> Work request:
Filter the records below for the word "computer". Copy each line that holds it.

*** Opening of Exercise inputs ***

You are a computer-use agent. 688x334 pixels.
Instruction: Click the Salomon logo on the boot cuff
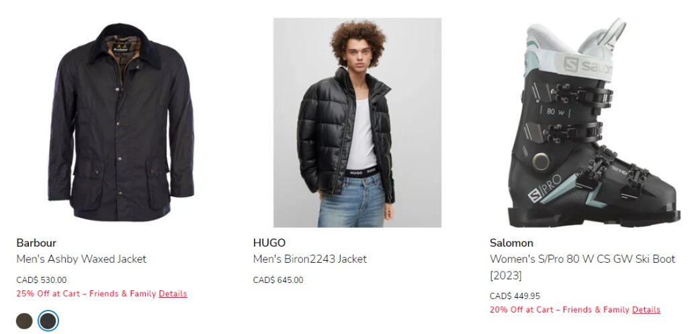(588, 67)
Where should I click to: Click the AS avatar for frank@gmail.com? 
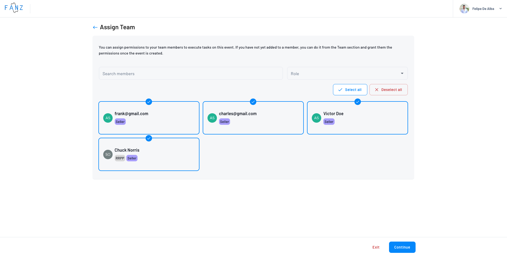(108, 118)
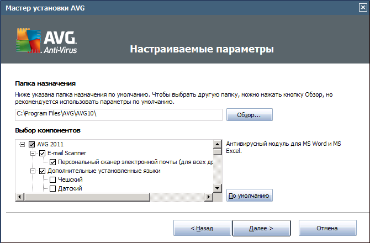Cancel installation with the Отмена button
This screenshot has width=370, height=243.
327,228
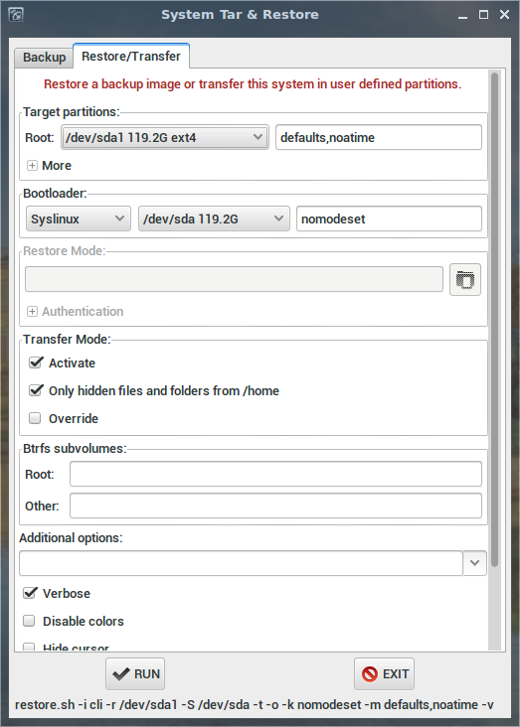Click the file browse icon in Restore Mode
This screenshot has height=727, width=520.
tap(464, 280)
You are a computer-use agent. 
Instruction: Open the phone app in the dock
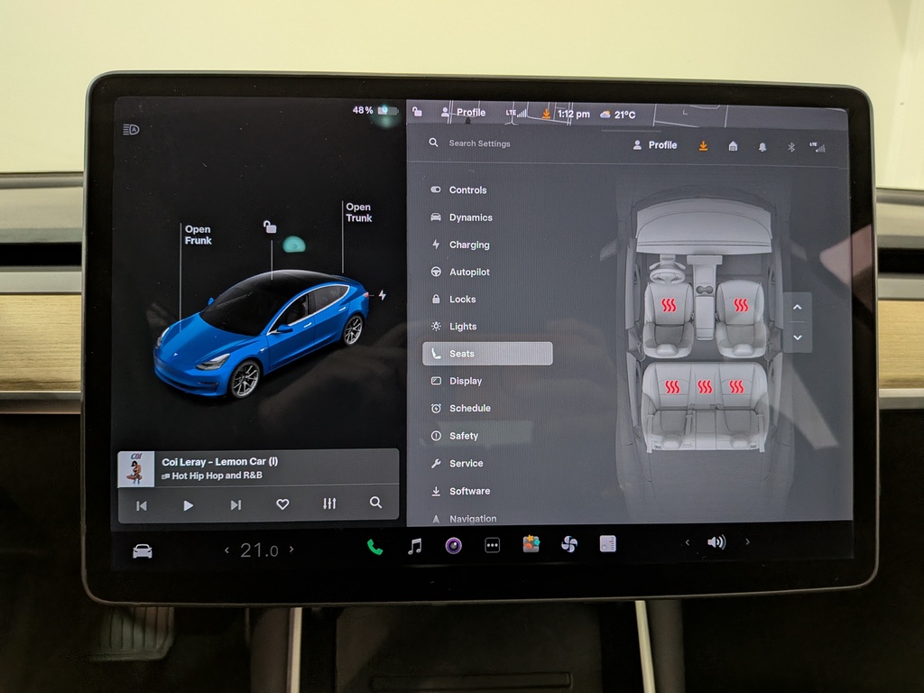click(x=374, y=546)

*** Close of Exercise inputs ***

> Result for this task:
You are a computer-use agent. 688x334 pixels.
You are a computer-use agent. 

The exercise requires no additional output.